Ce samedi 23 mai 2026, sous les frondaisons et les parfums de gazon coupé, les jardins Biovès de Menton se sont transformés en véritable clairière pédagogique. Entre les bêlements des moutons, le pas tranquille des ânes, les plumes, les graines et les jeunes pousses, une trentaine de stands ont fait éclore le même message : protéger le vivant. Mais ce jour-là, la cible n’était pas seulement le grand public. Dans le viseur des associations, agriculteurs et artisans présents : les enfants. Car c’est souvent dans les petites mains que germent les plus grandes révolutions.
Pour réapprendre à s’émerveiller du vivant
À quelques mètres des animaux de la ferme, des enfants confectionnent des masques à partir de feuilles, plumes, os et matériaux recyclés. Une manière ludique de renouer avec une nature parfois devenue lointaine. « Cela permet de retrouver la magie du vivant et réapprendre à s’émerveiller », explique Océane Cresvaux, de l’association La Tribu du vivant. « Aujourd’hui, les écrans prennent trop de place. Sans sensibilisation, les enfants ne se sentiront pas concernés par des enjeux comme la déforestation ou les violences faites aux animaux. »
Cette immersion sensorielle séduit aussi les parents. Richard et Virginie ressortent de l’atelier avec leurs deux enfants de 3 et 6 ans. « Ça les change. On est trop souvent en ville », sourit le couple. « Quand on a vu qu’il y avait des moutons, on a tout de suite voulu les emmener. Il faut qu’ils manipulent les choses, qu’ils comprennent ce que donne la nature. Ce n’est pas seulement en regardant ou en écoutant une vidéo qu’on apprend. Là, ils vivent une expérience. »
À quelques pas, Louise, 8 ans, repart avec un petit sachet de graines. « Je vais les planter sur mon balcon », promet-elle à sa mère. Cette dernière l’avoue : « C’est drôle, parce qu’à la maison, c’est elle qui nous rappelle maintenant de trier les déchets ou d’éteindre les lumières. »
« Ils montrent l’exemple à leurs parents »
Une scène qui n’étonne pas René Bonvallat, chef adjoint de l’Office français de la biodiversité dans les Alpes-Maritimes. « Les enfants ont encore une ouverture d’esprit remarquable. Aujourd’hui, ce sont les premiers à vouloir protéger la biodiversité dans son ensemble. Ils montrent parfois l’exemple à leurs parents », souligne-t-il. Il complète, montrant ses maquettes de serpents et insectes, qui attirent de nombreux regards curieux : « La biodiversité est aussi un formidable vecteur de sociabilisation. Tout le monde est concerné, quels que soient l’âge ou le milieu. Face au vivant, nous sommes tous égaux. »

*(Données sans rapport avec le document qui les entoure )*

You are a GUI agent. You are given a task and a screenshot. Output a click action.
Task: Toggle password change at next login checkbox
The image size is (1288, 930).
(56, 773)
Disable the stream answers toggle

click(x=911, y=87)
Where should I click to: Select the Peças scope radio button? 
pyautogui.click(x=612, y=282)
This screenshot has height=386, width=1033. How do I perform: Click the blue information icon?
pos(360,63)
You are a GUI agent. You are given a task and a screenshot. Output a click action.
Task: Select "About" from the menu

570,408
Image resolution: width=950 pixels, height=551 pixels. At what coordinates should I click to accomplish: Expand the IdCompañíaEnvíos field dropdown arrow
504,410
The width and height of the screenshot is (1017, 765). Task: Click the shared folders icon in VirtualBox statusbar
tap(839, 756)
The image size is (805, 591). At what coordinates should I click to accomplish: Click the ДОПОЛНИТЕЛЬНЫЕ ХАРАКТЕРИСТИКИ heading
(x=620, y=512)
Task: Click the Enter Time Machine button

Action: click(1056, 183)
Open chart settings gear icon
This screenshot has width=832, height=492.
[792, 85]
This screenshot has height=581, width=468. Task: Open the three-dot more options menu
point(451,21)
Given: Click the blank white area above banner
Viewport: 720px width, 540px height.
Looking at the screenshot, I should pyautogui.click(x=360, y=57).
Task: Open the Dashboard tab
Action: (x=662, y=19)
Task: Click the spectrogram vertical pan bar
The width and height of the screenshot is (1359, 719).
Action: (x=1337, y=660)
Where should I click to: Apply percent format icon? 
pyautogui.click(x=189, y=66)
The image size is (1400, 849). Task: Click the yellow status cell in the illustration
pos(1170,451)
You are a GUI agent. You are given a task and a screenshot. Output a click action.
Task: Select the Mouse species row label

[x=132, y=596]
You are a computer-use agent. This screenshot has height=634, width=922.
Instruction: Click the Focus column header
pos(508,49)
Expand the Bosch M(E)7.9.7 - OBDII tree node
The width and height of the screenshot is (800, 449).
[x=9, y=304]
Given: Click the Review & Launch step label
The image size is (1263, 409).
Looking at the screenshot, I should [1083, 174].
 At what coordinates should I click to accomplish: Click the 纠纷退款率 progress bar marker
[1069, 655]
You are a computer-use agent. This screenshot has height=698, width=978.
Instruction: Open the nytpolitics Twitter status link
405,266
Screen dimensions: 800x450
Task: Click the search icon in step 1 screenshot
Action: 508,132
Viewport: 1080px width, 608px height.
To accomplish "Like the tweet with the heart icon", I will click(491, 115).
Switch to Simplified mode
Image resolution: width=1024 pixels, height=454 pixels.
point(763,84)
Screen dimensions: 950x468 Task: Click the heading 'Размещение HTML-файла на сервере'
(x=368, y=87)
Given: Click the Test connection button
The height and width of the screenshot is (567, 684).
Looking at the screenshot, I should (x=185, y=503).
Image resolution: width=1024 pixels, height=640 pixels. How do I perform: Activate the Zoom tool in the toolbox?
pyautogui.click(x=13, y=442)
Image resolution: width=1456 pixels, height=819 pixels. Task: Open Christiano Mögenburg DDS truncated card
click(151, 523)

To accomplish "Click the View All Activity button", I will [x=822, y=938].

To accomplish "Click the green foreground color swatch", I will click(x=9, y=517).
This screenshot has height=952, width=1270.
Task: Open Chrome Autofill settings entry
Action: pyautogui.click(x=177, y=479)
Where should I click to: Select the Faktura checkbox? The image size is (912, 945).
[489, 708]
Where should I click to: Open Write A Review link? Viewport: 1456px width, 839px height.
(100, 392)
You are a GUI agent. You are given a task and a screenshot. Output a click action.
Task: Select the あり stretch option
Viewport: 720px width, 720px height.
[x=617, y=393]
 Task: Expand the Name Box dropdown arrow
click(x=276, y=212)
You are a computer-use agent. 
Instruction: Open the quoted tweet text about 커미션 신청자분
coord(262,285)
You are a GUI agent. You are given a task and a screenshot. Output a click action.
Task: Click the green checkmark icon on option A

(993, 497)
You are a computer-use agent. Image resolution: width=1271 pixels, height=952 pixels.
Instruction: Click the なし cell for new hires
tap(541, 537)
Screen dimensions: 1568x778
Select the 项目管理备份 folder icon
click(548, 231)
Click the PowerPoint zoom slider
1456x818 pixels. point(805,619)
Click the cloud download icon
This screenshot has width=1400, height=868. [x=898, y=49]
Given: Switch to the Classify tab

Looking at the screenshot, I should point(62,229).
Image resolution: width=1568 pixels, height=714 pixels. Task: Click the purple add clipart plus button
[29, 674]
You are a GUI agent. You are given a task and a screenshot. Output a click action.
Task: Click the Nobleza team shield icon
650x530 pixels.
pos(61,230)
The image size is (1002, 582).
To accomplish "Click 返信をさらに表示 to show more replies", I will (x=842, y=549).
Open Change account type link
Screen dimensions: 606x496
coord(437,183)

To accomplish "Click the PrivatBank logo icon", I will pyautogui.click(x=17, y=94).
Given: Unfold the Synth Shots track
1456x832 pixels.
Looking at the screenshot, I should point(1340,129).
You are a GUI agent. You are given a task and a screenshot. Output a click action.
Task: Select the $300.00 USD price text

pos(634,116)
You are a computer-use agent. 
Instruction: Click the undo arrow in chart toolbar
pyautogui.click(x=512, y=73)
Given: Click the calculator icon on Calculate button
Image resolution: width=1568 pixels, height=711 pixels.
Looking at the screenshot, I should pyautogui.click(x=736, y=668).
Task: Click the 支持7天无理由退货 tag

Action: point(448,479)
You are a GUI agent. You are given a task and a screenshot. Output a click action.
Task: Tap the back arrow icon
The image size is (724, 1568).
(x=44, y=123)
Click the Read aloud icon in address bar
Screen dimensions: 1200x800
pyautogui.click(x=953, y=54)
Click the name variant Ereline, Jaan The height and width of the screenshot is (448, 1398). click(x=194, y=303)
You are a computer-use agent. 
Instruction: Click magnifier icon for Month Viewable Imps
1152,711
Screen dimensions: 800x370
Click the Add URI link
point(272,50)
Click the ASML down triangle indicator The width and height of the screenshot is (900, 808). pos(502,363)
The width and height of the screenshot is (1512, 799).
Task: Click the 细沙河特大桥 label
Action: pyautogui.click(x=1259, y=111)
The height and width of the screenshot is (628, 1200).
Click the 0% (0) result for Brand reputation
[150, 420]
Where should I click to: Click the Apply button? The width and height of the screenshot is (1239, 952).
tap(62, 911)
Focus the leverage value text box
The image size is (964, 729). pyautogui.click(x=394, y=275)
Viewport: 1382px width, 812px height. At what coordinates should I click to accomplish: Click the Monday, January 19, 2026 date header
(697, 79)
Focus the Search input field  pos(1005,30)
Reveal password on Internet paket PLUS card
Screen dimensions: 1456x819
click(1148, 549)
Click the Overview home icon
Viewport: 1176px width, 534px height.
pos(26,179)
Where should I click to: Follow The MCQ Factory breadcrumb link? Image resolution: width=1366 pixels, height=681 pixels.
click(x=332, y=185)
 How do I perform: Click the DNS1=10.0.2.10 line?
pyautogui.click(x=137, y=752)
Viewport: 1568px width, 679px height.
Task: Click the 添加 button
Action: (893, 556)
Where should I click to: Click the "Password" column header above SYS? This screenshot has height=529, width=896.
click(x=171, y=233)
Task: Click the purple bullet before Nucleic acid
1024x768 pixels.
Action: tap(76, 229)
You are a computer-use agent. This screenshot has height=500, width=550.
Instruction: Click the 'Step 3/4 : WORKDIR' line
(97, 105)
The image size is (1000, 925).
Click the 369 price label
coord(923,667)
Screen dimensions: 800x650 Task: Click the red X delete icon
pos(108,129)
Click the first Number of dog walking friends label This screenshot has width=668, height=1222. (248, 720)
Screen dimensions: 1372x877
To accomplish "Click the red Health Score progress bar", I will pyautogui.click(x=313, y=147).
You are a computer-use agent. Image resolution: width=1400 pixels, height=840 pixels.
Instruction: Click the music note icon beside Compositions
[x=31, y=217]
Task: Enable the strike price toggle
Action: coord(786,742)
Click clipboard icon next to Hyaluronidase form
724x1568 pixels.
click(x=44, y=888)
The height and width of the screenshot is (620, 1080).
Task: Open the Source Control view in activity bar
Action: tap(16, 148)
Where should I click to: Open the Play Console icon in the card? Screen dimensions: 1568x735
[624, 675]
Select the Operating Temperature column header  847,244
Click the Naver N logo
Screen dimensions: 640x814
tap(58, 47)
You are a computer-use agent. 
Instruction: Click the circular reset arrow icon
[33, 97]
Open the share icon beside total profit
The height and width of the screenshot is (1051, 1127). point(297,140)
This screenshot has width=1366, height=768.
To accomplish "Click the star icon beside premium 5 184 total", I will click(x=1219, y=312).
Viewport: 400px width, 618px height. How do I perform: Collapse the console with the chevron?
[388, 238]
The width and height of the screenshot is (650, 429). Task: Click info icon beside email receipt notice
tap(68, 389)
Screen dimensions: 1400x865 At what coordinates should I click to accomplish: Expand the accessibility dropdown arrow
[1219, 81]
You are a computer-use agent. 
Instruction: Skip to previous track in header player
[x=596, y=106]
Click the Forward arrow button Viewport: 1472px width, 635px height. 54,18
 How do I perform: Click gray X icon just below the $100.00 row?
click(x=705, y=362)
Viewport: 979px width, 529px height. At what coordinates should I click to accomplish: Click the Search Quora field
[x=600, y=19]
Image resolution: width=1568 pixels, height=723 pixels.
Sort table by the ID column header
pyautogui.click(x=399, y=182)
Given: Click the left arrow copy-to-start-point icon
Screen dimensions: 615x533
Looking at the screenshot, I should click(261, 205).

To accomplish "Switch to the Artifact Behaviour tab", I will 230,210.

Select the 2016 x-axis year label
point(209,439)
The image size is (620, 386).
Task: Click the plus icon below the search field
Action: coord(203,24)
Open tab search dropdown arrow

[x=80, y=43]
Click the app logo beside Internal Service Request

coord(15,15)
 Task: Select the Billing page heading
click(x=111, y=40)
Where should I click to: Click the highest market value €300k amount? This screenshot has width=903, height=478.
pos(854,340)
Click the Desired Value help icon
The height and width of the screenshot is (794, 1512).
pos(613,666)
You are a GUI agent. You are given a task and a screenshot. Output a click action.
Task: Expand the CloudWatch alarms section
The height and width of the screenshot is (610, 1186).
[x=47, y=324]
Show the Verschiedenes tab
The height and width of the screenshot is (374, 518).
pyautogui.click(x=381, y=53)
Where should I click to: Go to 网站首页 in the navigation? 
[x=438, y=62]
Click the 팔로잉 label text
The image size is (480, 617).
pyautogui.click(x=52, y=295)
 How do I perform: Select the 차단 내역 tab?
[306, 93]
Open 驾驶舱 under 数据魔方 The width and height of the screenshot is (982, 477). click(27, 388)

Pour les acteurs de terrain, cette sensibilisation précoce est essentielle. « L’adulte qui a de mauvaises pratiques, on ne le change pas, c’est trop tard. Mais l’enfant, on peut encore lui montrer que même si une action ne lui sert pas directement, elle sert à la planète », explique François-Xavier, salarié de l’association Terre en Compost. « Plus tôt on leur explique, plus vite ils deviennent acteurs du changement. À la cantine, jeter son trognon de pomme dans un compost partagé est un geste simple qui peut les accompagner toute leur vie. »
L’apprentissage passe aussi par des objets du quotidien. Sur le stand d’Econotes, les visiteurs découvrent des cahiers réutilisables sur lesquels il est possible d’écrire, d’effacer puis de recommencer. « Cela évite de créer un réflexe de consommation où l’on jette systématiquement le papier après usage », explique Chloé, responsable produit de l’entreprise mouginoise. Plus tard dans la journée, un petit tente de convaincre, en vain, son papa de l’acheter. « Mais avec moins de déchet, tu auras moins à amener la poubelle dehors ! »
Finalement, est-ce que la biodiversité n’avait pas trouvé ses meilleurs ambassadeurs ? Ils ne votent pas encore, ne conduisent pas et dépassent parfois à peine les stands du regard. Mais ce samedi, ce sont bien eux qui ont fait pousser l’espoir d’un changement de paradigme dans des jardins Biovès toujours plus verts.